Avoiding a blue-sky session because you assume you have no time and money for anything fancy and new could result in you missing out on those unique and special moments that will define your brand. You may have a new website that functions well and checks all the utility boxes, but it could miss an opportunity to evolve your brand and create valuable emotional connections with your customers.

We recently worked on a project that shared this experience. It was a tight timeline so all eyes were set on hitting the launch date successfully. We didn’t feel we had a lot of time to push the envelope in terms of content production and functionality so things were kept lean, adhering to the big challenges we needed to tackle like improved navigation, content structure, and taxonomy (which are all hugely important) as well as art direction evolution. A design and information architecture were created that was leaps and bounds above the current site, but it fell short of elevating some of the brand’s special sauce. While the features weren’t missing it didn’t fully capture some of the visionary ideas held by the CEO.
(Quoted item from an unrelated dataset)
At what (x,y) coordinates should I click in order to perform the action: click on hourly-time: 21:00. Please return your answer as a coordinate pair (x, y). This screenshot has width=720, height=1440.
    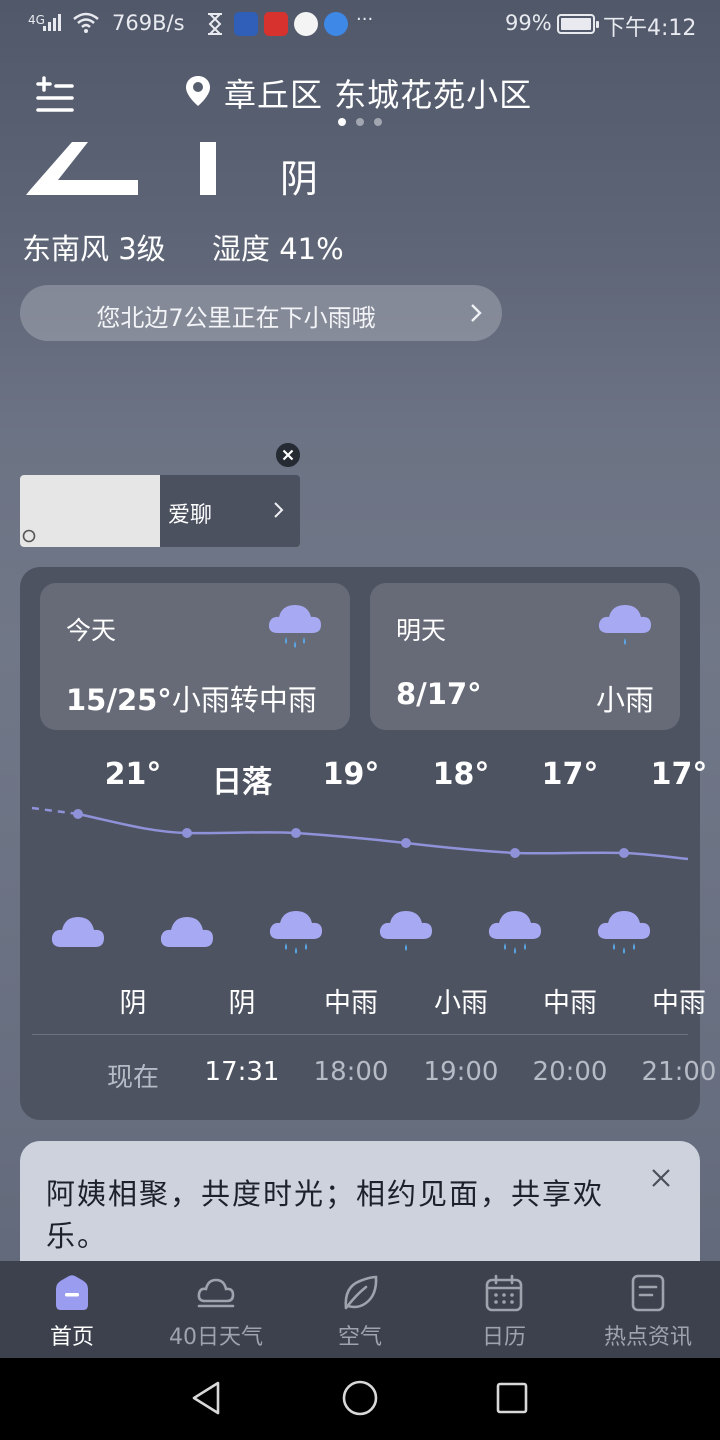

The team regrouped and committed to a blue-sky session to further tease out what these visions could look like and different ways they could be applied to the site. There were several ideas that fell into the high impact/high effort area, so we knew those had to be put on hold. But, surprisingly, there were several ideas that fell into the high impact/low effort quadrant that we could implement within our original timeline and budget that resulted in a completely redesigned homepage. It was much of the same content and features we had before, but reimagined in more impactful ways that better hit the goals. The results were stunning. With a little extra time spent on aspirational thinking we were able to put together an entirely new look.

The most valuable take-away here is that it’s never a bad idea to take a moment to think big and have a fashion show of ideas. The blue-sky process can be scaled to fit in any timeline or budget. Have fun exploring a host of different fabrics and patterns and see what happens.